TEXT SHOWN ::
The Company of Good Friends

              For the third month in a row, I am writing my Temple newsletter under the Shelter in Place Order.  While our Sangha has pulled together wonderfully to continue many of our regular Temple activities online, including weekly Sunday Services and Dharma Discussions via Zoom Meeting, my family and I really miss spending time with all of you in-person at the Temple.  All in-person Temple activities through June have been cancelled or moved to a virtual format.  Regrettably, that means that we will not be able to gather for our annual Temple bazaar this year, which is a great disappointment for our whole community.  Bazaar is one of the most fun and significant times of the year for us to gather at the Temple and deepen our Sangha friendships through work and play.  While the summer will not be the same this year without bazaar, we are working on plans for an online Sangha activity that will provide a fun opportunity to come together with our hearts and minds on Saturday, June 27. 

With all the changes that this pandemic has brought to our lives, I have come to truly appreciate the in-person encounters in my life.  These days I find myself delighting in across-the-sidewalk conversations from at least six feet away with neighbors with whom I had only exchanged passing greetings in the past.  As I reflect upon the importance of spending meaningful time together with friends and family, I am reminded of the deep affection and warmth that exists between people who rejoice together in the Nembutsu.  The great modern-day Jodo Shinshu Buddhist priest Rev. Jitsuen Kakehashi shares the following example of a friendship in the Nembutsu that blossomed in Japan during the 19th century:

There was man named Shinjiro who heard that there was Dharma teacher of profound insight called Ichiren’in living in Kyoto.  Shinjiro travelled to Kyoto to receive Ichiren’in’s teachings and went straight to the teacher’s home to request guidance in the Dharma.

As he waited in the entryway, Ichiren’in came out and abruptly asked him, “So you’re the one who wishes to see me.  What is your business here?”

“I have humbly come to hear the meaning of the six kanji characters ‘Namo Amida Butsu (南無阿弥陀仏)’.” said Shinjiro.

When Shinjiro replied in this way, Ichiren’in’s expression softened and he said, “In that case, I’m glad you came.  However, if you’ve come for that reason, then you must have already heard something about the meaning of the six characters.  What have you heard?”

“Namo Amida Butsu is the voice of the Tathagata [Amida Buddha] calling to me and welcoming me with the message ‘I will liberate you without fail.’  I receive these words as the flawless truth.” replied Shinjiro.

USING THE INFORMATION ::
a. According to the temple newsletter, on what date is the online Sangha activity planned?
b. Pick up the temple newsletter after its final sentence and continue the account of Shinjiro and Ichiren'in.
The records that come next are drawn from a separate source, not from the temple newsletter.

GIVEN RECORDS ::
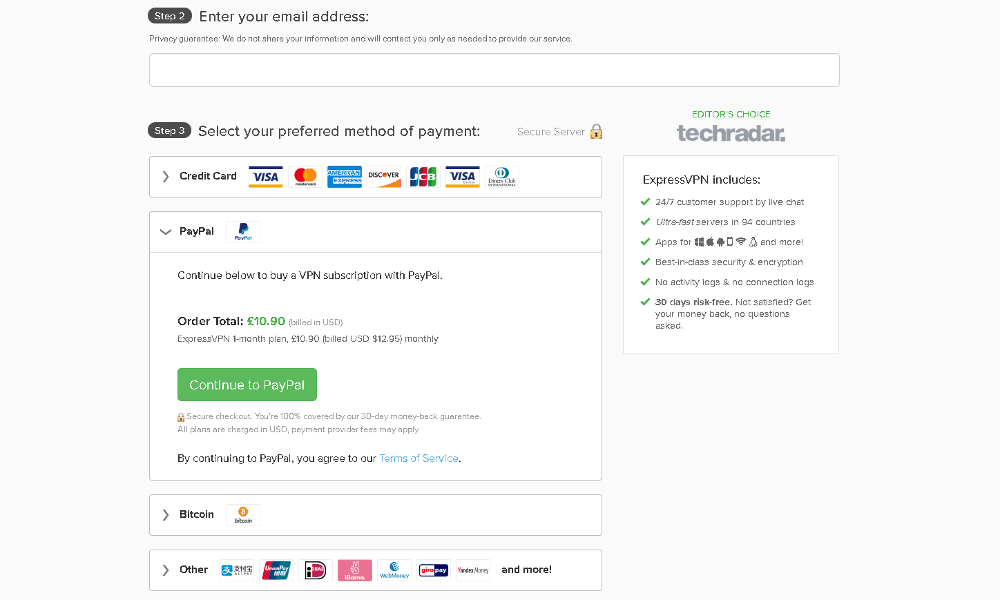The image size is (1000, 600).
Task: Click the Continue to PayPal button
Action: point(247,384)
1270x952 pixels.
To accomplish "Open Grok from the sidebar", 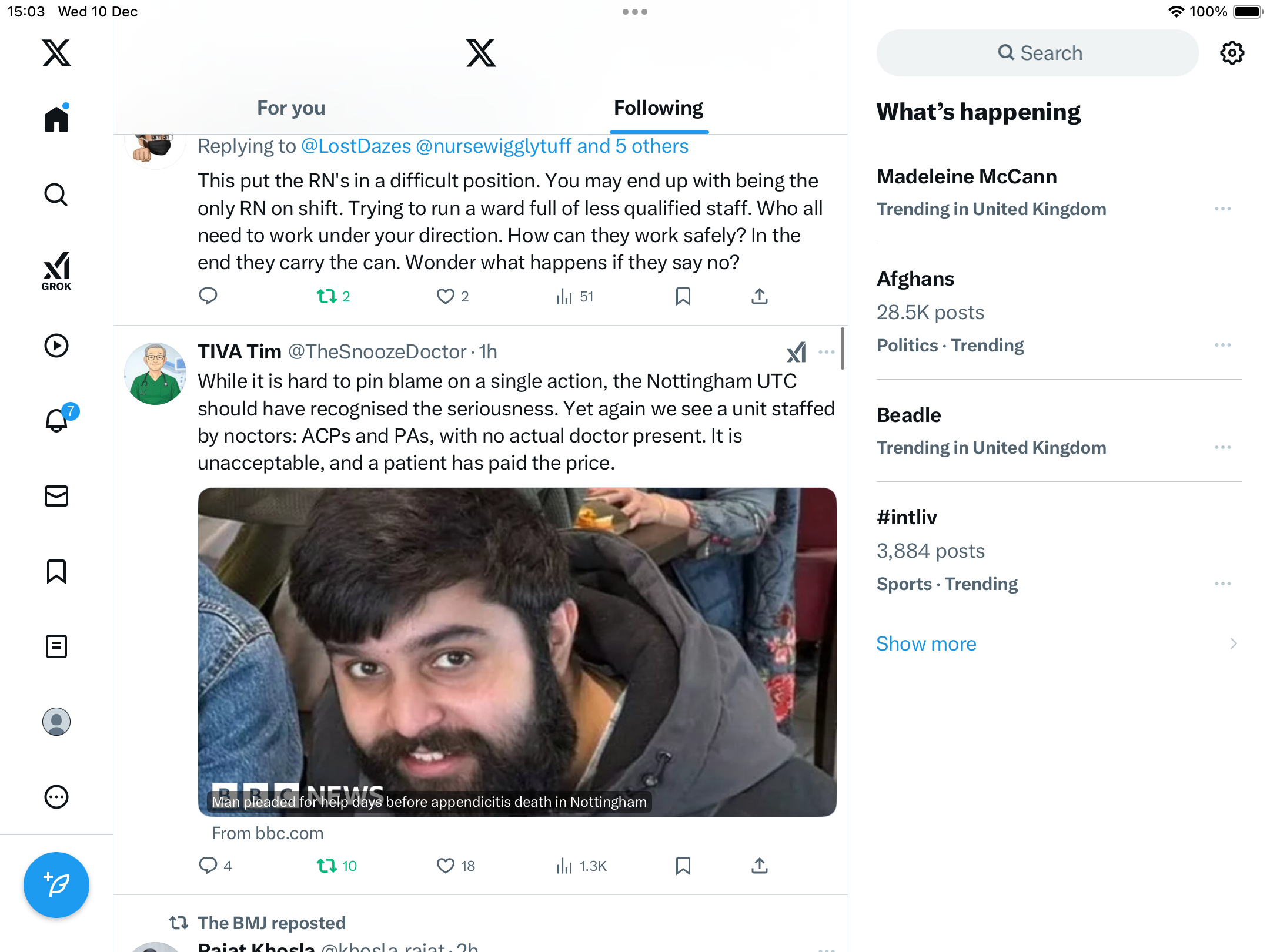I will pos(56,271).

ACTIVITY ANSWERS ::
a. Saturday, June 27.

b.
Hearing this reply, Ichiren’in delighted in his whole being, and stepping down into the entryway where Shinjiro was standing, grasped his hand said, “That is indeed the meaning of the six characters!  That is the meaning of relying upon and entrusting [in Amida Buddha].  An excellent Dharma friend has come to visit me today.  Please, please, come on in.”  With these words, Ichinen’in ushered Shinjiro into his private room where they talked extensively about the Dharma.

(Myokonin no Kotoba by Jitsuen Kakehashi, trans. H. Adams, p. 220-221)

The two became close friends, and in Ichiren’in’s later years, Shinjiro moved in with him to assist with housework and other various tasks, so that he could hear the Dharma morning and night.  The following story captures the profound joy that they shared in the Nembutsu.

On one occasion, Shinjiro was summoned to the room of Ichiren’in.  When he arrived at the room, Ichiren’in simply recited the Nembutsu without giving any indication as to why he had summoned Shinjiro.  Shinjiro waited patiently expecting that Ichiren’in would eventually say something to him, but no word of explanation was offered.  Having been summoned, Shinjiro could not just walk out of the room, so he eventually began reciting the Nembutsu himself, at which point his teacher redoubled the vigor of his Nembutsu recitation.  Before they knew it, it had gotten late and it was the middle of the night.  At that point, Ichiren’in finally paused in his Nembutsu recitation and said, “Shinjiro, thank you for your company this evening.”

(Myokonin no Kotoba by Jitsuen Kakehashi, trans. H. Adams, p. 222-223)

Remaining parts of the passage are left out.